### Stored data entries:
• • •

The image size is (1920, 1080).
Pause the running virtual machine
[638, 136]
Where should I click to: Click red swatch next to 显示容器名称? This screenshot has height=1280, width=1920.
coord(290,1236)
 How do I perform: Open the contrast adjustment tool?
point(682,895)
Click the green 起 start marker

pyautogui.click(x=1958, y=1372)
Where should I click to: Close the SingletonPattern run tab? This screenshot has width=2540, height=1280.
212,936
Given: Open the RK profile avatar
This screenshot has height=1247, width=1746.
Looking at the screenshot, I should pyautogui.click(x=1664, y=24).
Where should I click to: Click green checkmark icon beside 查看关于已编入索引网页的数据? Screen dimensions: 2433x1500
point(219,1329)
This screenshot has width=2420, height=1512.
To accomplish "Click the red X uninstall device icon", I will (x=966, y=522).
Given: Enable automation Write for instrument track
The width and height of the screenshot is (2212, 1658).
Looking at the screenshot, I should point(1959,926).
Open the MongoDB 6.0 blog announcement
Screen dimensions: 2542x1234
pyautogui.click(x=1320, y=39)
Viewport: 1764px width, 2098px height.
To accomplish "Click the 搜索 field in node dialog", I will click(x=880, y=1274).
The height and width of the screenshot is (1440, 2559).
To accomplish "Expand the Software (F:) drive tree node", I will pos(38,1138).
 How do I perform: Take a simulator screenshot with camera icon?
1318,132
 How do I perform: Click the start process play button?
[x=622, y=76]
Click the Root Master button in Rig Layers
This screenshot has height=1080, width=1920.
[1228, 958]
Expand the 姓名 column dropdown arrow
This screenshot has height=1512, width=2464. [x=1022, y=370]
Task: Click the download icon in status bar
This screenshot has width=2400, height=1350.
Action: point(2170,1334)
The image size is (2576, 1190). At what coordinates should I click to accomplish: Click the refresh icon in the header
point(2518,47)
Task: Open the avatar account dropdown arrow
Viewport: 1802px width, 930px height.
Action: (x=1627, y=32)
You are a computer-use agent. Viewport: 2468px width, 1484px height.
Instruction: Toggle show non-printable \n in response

• • •

### PROBLEM TO SOLVE:
Output every record above, exactly as written.

### REPLY TO THE TASK:
The image size is (1920, 1080).
Pause the running virtual machine
[638, 136]
Where should I click to: Click red swatch next to 显示容器名称? This screenshot has height=1280, width=1920.
coord(290,1236)
 How do I perform: Open the contrast adjustment tool?
point(682,895)
Click the green 起 start marker

pyautogui.click(x=1958, y=1372)
Where should I click to: Close the SingletonPattern run tab? This screenshot has width=2540, height=1280.
212,936
Given: Open the RK profile avatar
This screenshot has height=1247, width=1746.
Looking at the screenshot, I should pyautogui.click(x=1664, y=24).
Where should I click to: Click green checkmark icon beside 查看关于已编入索引网页的数据? Screen dimensions: 2433x1500
point(219,1329)
This screenshot has width=2420, height=1512.
To accomplish "Click the red X uninstall device icon", I will (x=966, y=522).
Given: Enable automation Write for instrument track
The width and height of the screenshot is (2212, 1658).
Looking at the screenshot, I should point(1959,926).
Open the MongoDB 6.0 blog announcement
Screen dimensions: 2542x1234
pyautogui.click(x=1320, y=39)
Viewport: 1764px width, 2098px height.
To accomplish "Click the 搜索 field in node dialog", I will click(x=880, y=1274).
The height and width of the screenshot is (1440, 2559).
To accomplish "Expand the Software (F:) drive tree node", I will pos(38,1138).
 How do I perform: Take a simulator screenshot with camera icon?
1318,132
 How do I perform: Click the start process play button?
[x=622, y=76]
Click the Root Master button in Rig Layers
This screenshot has height=1080, width=1920.
[1228, 958]
Expand the 姓名 column dropdown arrow
This screenshot has height=1512, width=2464. [x=1022, y=370]
Task: Click the download icon in status bar
This screenshot has width=2400, height=1350.
Action: point(2170,1334)
The image size is (2576, 1190). At what coordinates should I click to accomplish: Click the refresh icon in the header
point(2518,47)
Task: Open the avatar account dropdown arrow
Viewport: 1802px width, 930px height.
Action: (x=1627, y=32)
You are a computer-use agent. Viewport: 2468px width, 1484px height.
Instruction: Toggle show non-printable \n in response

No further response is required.